====== Testo fornito

E’ un’esperienza singolare in cui la parola si distingue dalla lingua, in quanto nel linguaggio comune noi siamo parlati “oltre ogni coscienza e volontà”. I versi rappresentano un’unità interna, musicale, soggettiva. Spesso un’operazione di riparazione, di “cicatrizzazione” (“una forma di autoanalisi di grande qualità”). La parola, appunto, che nomina, definisce, risolve come non potrebbe essere possibile con altri mezzi espressivi: “Ha filamenti lunghi | la parola, | radiche e barbe nere | che pescano | nell’utero del tempo | tra le melme | di quel limo viscerale | che ha dato | soffio e corpo musicale | alle cose sconosciute…”. Anche gli oggetti hanno un’anima, una vita silenziosa e impercettibile: “L’ultima stanza | è quella, sì: | del vuoto del silenzio, | del tutto | che è conficcato dentro al niente…”. Non tutto, però, si può capire della natura, e Ruffilli, nello splendido testo “La nostalgia del mare”, recupera un significato leopardiano di immaginazione e turbamento: “Che sia laggiù | la nostalgia del mare | nella sua essenza | di cosa inconquistata | compresa a stento | tra le sponde…”. Colpiscono versi misurati come: “Ma la natura morta | non è senza vita: || tutto si trasforma | senza cessare di essere || in una rotazione | mai finita || e niente può restare | in uno stesso stato || per il processo || del cammino continuato”.

Paolo Ruffilli ha reso la poesia un pane per tutti. Ne avevano un grande bisogno nel panorama sghembo dove domina uno sperimentalismo asfittico e senza futuro. In questo caso ci sentiamo partecipi di una vicenda direttamente in prima persona, come può accadere ad ogni lettore entusiasta.

============

▶ **I tuoi compiti**
- A) Riscrivi il passo del testo fornito che parte dalle parole "Paolo Ruffilli ha" e si ferma dopo "ogni lettore entusiasta.", mettendo "cibo" al posto di "pane".
- B) Secondo il testo fornito, perché nell'esperienza poetica la parola si distingue dalla lingua?
I record non servono per svolgere i compiti.

====== Righe salvate

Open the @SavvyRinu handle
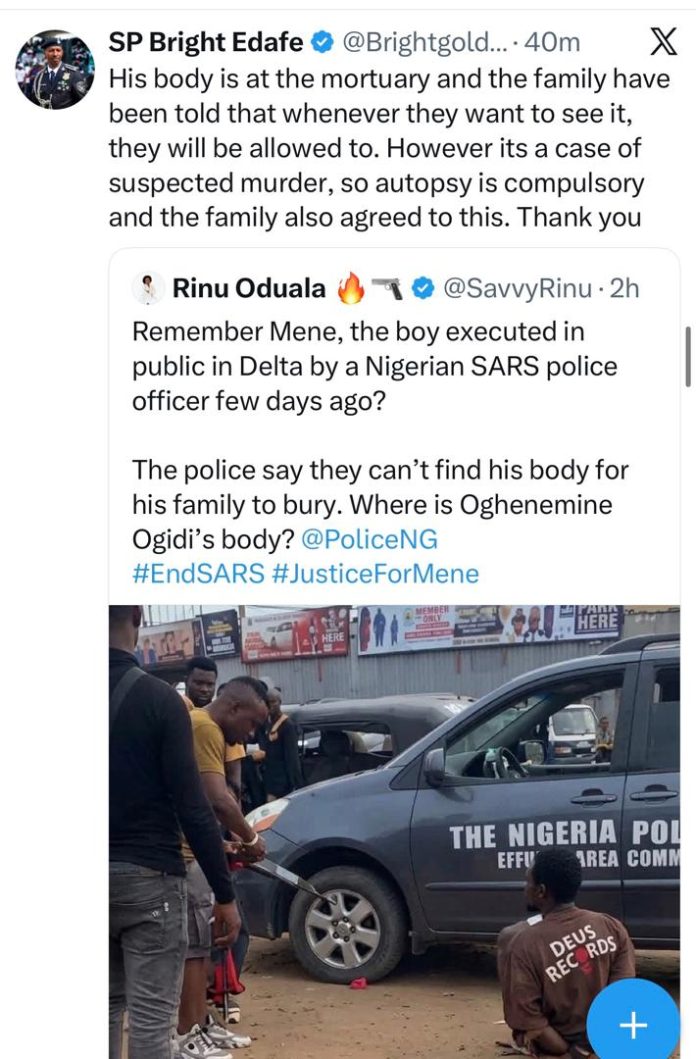Viewport: 696px width, 1059px height. pos(516,288)
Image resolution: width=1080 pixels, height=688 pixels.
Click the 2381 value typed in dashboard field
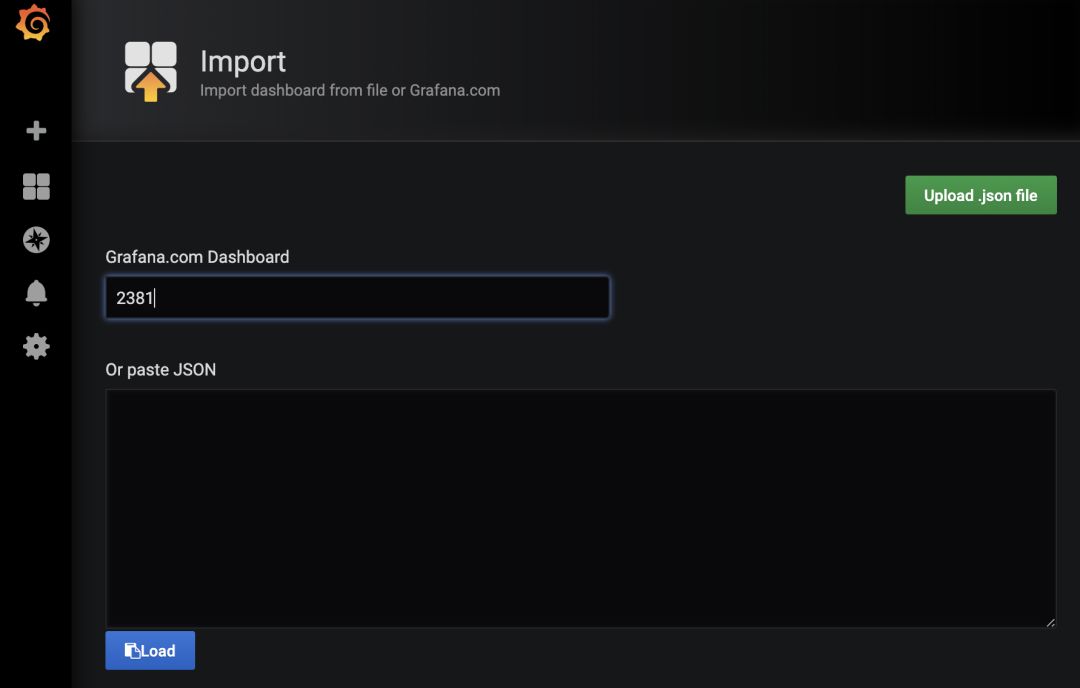134,298
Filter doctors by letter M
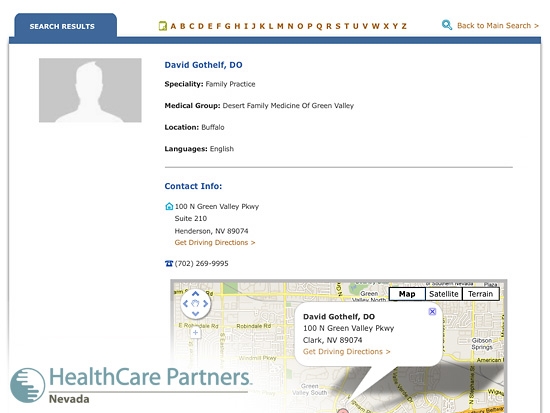 pos(280,26)
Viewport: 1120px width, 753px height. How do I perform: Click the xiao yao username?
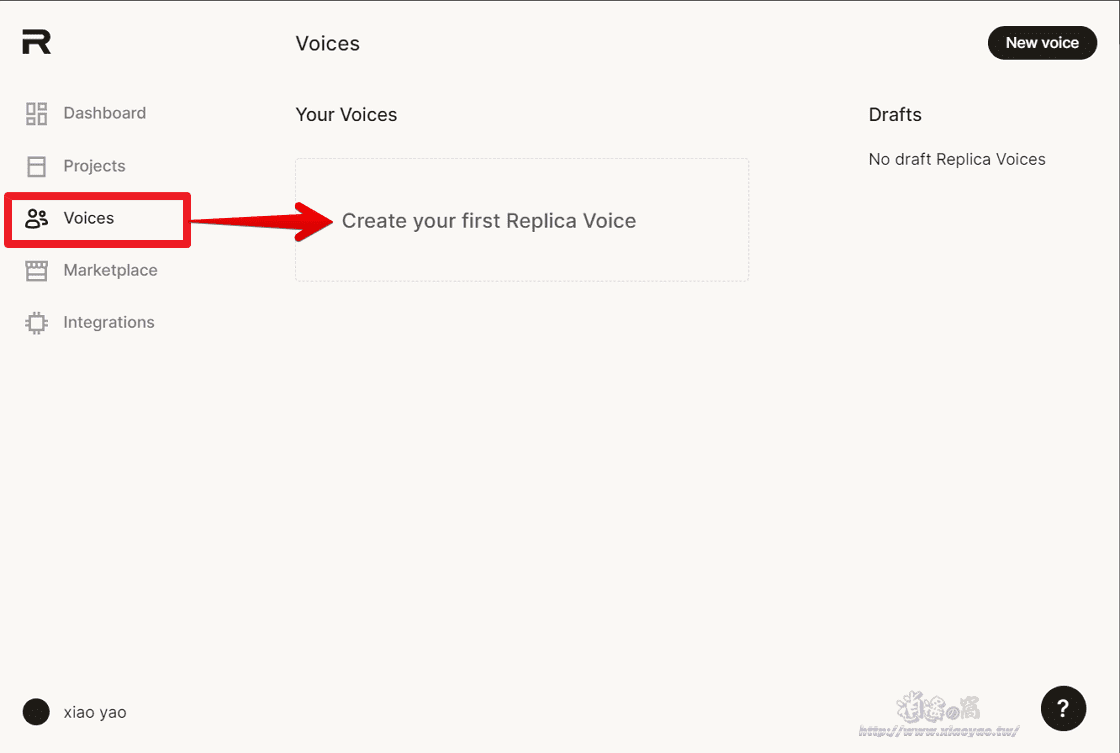95,712
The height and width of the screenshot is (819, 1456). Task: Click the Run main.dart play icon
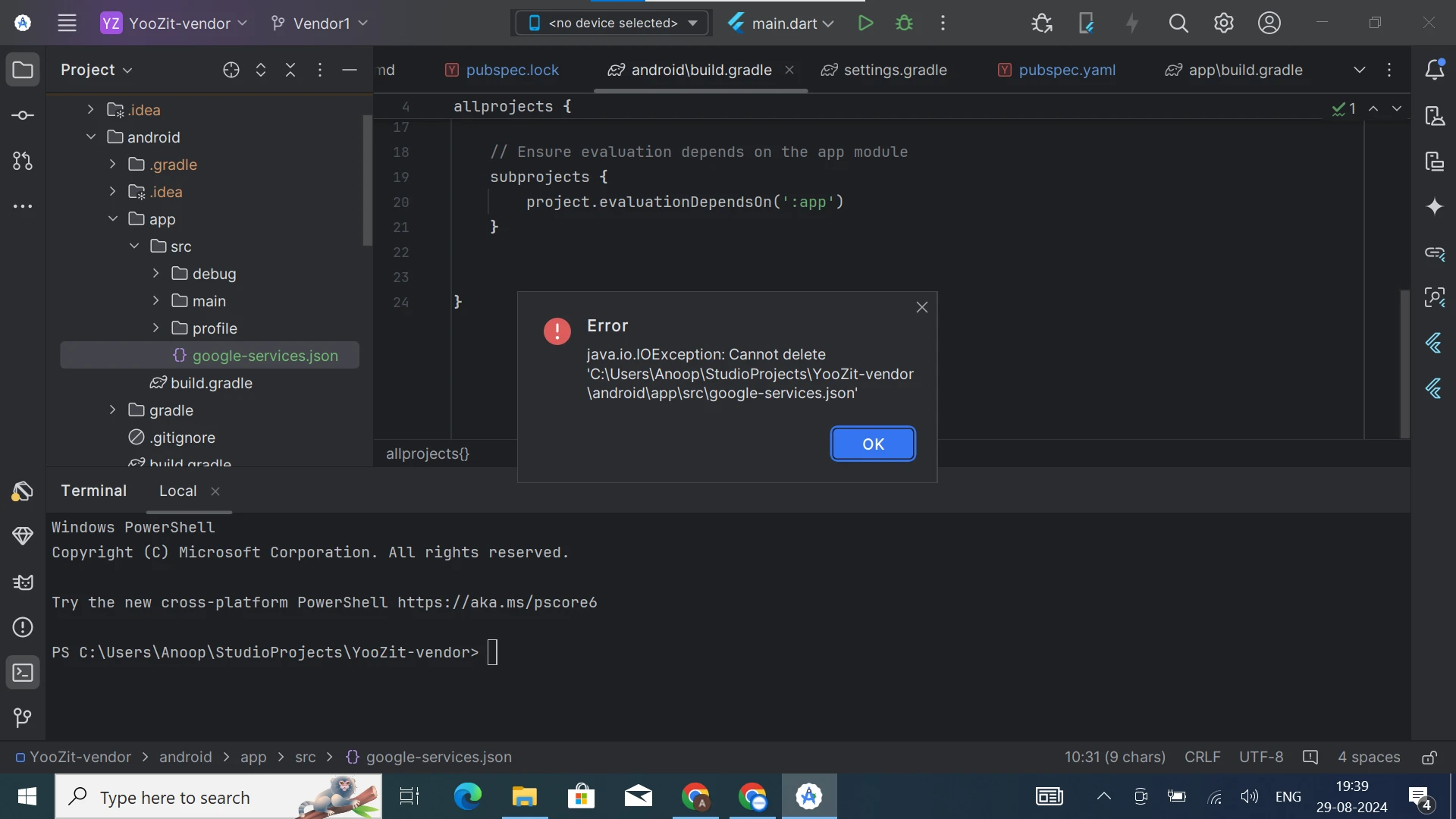click(x=865, y=24)
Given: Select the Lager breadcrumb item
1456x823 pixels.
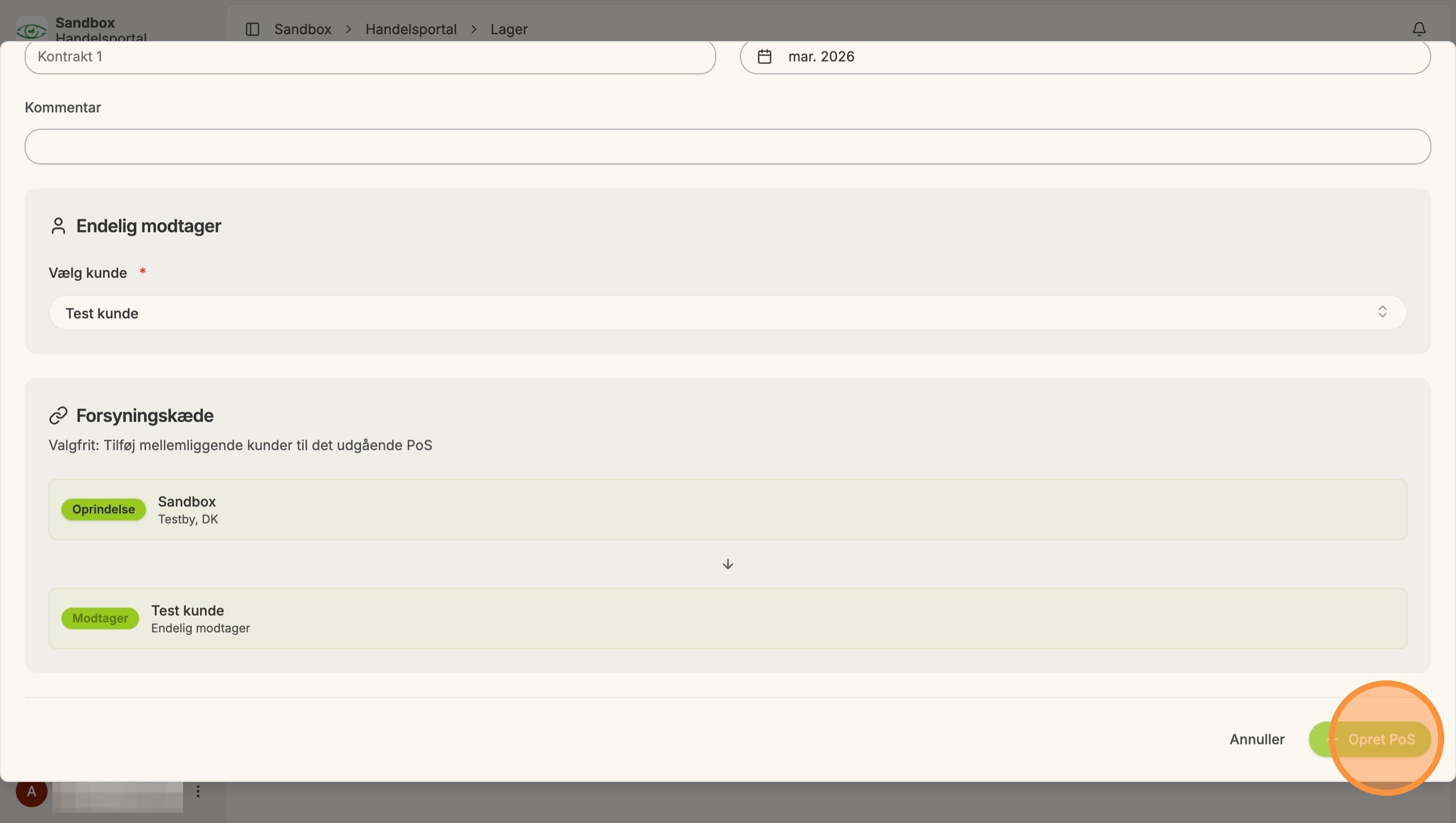Looking at the screenshot, I should [509, 29].
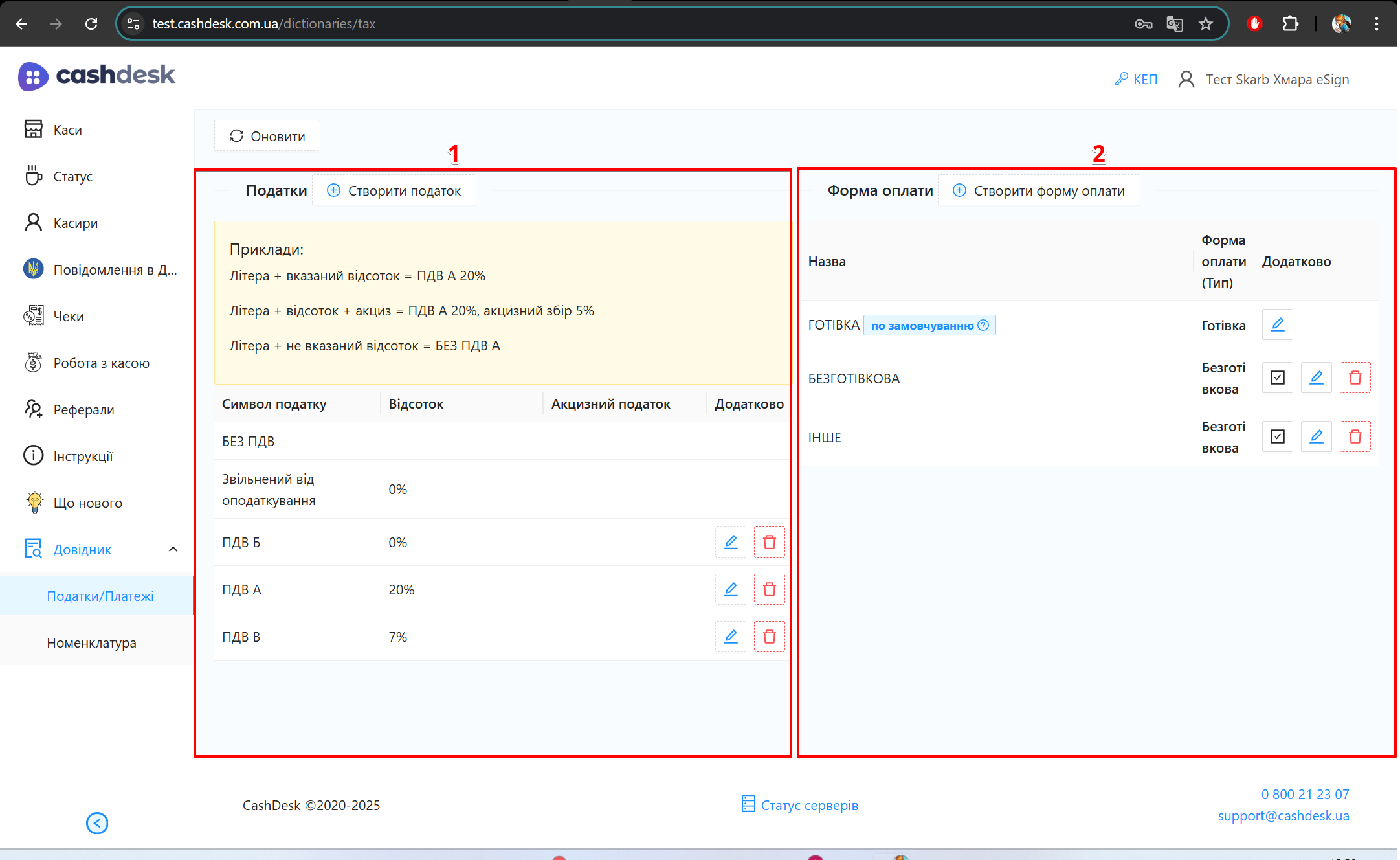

============

▶ **I risultati**
- A)
Paolo Ruffilli ha reso la poesia un cibo per tutti. Ne avevano un grande bisogno nel panorama sghembo dove domina uno sperimentalismo asfittico e senza futuro. In questo caso ci sentiamo partecipi di una vicenda direttamente in prima persona, come può accadere ad ogni lettore entusiasta.

- B) La parola si distingue dalla lingua perché nel linguaggio comune noi siamo parlati "oltre ogni coscienza e volontà".